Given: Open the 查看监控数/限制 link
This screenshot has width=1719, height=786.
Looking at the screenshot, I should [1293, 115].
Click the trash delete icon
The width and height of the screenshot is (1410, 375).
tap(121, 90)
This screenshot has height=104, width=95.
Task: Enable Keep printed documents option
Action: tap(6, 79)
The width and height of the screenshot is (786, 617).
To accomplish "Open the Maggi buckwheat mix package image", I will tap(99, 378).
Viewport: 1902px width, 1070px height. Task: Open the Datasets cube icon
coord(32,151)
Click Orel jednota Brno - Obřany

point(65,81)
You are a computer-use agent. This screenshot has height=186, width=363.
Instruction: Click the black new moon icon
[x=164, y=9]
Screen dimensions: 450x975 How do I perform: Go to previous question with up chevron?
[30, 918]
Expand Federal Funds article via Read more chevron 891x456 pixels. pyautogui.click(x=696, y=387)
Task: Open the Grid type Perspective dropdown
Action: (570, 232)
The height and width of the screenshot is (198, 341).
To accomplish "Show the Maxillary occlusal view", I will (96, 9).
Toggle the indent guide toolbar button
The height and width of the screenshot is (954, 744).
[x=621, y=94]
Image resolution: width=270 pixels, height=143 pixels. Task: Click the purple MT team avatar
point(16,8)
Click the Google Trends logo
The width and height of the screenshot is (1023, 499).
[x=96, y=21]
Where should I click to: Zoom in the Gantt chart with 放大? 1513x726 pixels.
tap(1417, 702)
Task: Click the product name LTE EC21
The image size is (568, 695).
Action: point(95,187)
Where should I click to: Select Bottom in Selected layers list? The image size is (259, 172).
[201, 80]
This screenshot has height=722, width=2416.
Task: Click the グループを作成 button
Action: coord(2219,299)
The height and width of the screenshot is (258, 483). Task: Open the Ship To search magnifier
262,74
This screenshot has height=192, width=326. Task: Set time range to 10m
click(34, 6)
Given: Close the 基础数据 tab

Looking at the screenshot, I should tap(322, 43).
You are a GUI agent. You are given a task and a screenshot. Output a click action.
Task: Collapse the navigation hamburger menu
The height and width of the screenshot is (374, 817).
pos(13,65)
________________________________________
Assignment. Nothing should be returned except the lines from the one holding "You are a GUI" through the final line of the listing, exactly as they appear.

Completed task.
You are a GUI agent. You are given a task and a screenshot. Output a click action.
Task: Collapse the navigation hamburger menu
The height and width of the screenshot is (374, 817).
pos(13,65)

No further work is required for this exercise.